> **INFORMATION PROVIDED**:
- - - -
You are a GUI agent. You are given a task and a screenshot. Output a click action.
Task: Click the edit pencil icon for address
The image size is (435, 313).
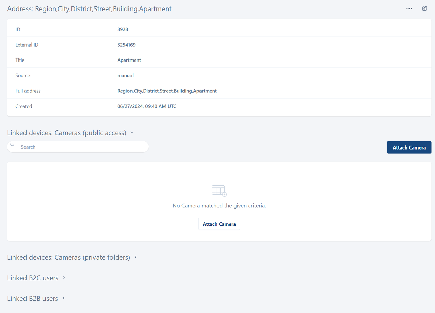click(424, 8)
- - - -
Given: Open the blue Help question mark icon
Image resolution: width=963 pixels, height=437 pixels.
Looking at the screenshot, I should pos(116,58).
- - - -
Within the material above, how many lines contain "icon"? Only the number should be given.

2